Nuestra Historia:
La historia de nuestra Biblioteca comenzó a nacer cuando Germana Genoveva Agripina Lattuga, esposa de Absalón Rojas redacta su propio testamento.
Con fecha 1º de abril de 1958 lega sus 38 hectáreas en el arroyo Felicaria – Segunda Sección de Islas del Delta – Partido de San Fernando – Buenos Aires para cumplir con su sueño: ayudar a los isleños, en lo que respecta a la salud y la cultura.
Su fallecimiento se produce un mes después, el 1° de Mayo.
Genoveva destina su tierra para el establecimiento de una Sala de Primeros Auxilios “…que se llamará Absalón Rojas en recuerdo de mi esposo quien tanto amó a los isleños” y una Biblioteca Pública “…que llevará el nombre de Santa Genoveva en honor a la patrona de París mi ciudad natal.
De la última voluntad de Genoveva surge la necesidad de constituir la Sociedad de Fomento Vecinal Arroyo Felicaria.
Así fue que se reunieron los vecinos isleños del arroyo Felicaria y aledaños encabezados por la Srta. Marjorie Clements, y a puro fervor, le dieron forma a una nueva organización.
El objetivo inicial fue cumplir con el testamento y llevar adelante el sueño de todos: mejorar la calidad de vida de los vecinos instalando la Sala de Primeros Auxilios y la Biblioteca.
Así fue que el 1° de Octubre se fundó la Sociedad de Fomento Vecinal Arroyo Felicaria.
Poco tiempo después se fue transformando la casa de Genoveva en una Sala de Primeros Auxilios, en cuya sala de espera se le fue dando forma a la biblioteca. Los primeros libros fueron los que habían pertenecido a Genoveva, muchos de ellos en francés, y muchos de gran valor, firmados por el escritor-historiador Ricardo Rojas, hermano de Absalón.
Marjorie Clements, la presidente de la Institución junto a sus sobrinas Sonia y Victoria y Liana hicieron el inventario de todo el material. Los libros fueron colocados en las vitrinas de la casa (las que hoy conservamos en nuestra biblioteca).
Dicen que en la glorieta que hay en el jardín pasaba Genoveva horas leyendo a resguardo de los mosquitos.
Amadeo Anselmi (tesorero de la Sociedad de Fomento), a cargo de la sala y la biblioteca que conoció muy bien a Genoveva, y para quien ese era un lugar casi sagrado un día decidió que los libros no se tocarían más. La razón fue que médicos que trabajaban en la sala habían robado varios.
Así fue que la biblioteca se convirtió en casi un museo.
La Sociedad de Fomento dedicó, entonces toda su energía al mantenimiento y funcionamiento de la sala.
Muchos años después Marjorie Clements entregó la posta, con toda su confianza, a “los jóvenes” y así fue que en el `96 se renovó gran parte de la Comisión Directiva.
En 1999 cambió la razón social de nuestra Institución y pasó a ser Sociedad de Fomento Vecinal Arroyo Felicaria y Biblioteca Popular Santa Genoveva.

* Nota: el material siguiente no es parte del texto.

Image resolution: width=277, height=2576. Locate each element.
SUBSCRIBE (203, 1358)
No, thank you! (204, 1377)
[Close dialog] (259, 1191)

A partir de entonces transformamos la pequeña biblioteca en una pujante institución de nuestro querido delta, y año a año fuimos consiguiendo ser reconocidos no solo por los municipios locales y vecinos, sino también por innumerables instituciones que se solidarizaron con nuestra causa.
Uno de nuestros orgullos es haber gestionado el apoyo de la Nación a través de la Comisión Nacional Protectora de Bibliotecas Populares (CONABIP) y de la Provincia a través de la Dirección Provincial de Bibliotecas Públicas y Especiales.
Hoy, estamos orgullosos de formar parte activa de la CONABIP (www.conabip.org.ar) y de ser una de las bibliotecas más reconocidas en todo el país, tanto por nuestra particularidad geográfica como también por la forma en que distribuimos nuestros libros y llegamos a nuestros lectores; siempre a través del agua.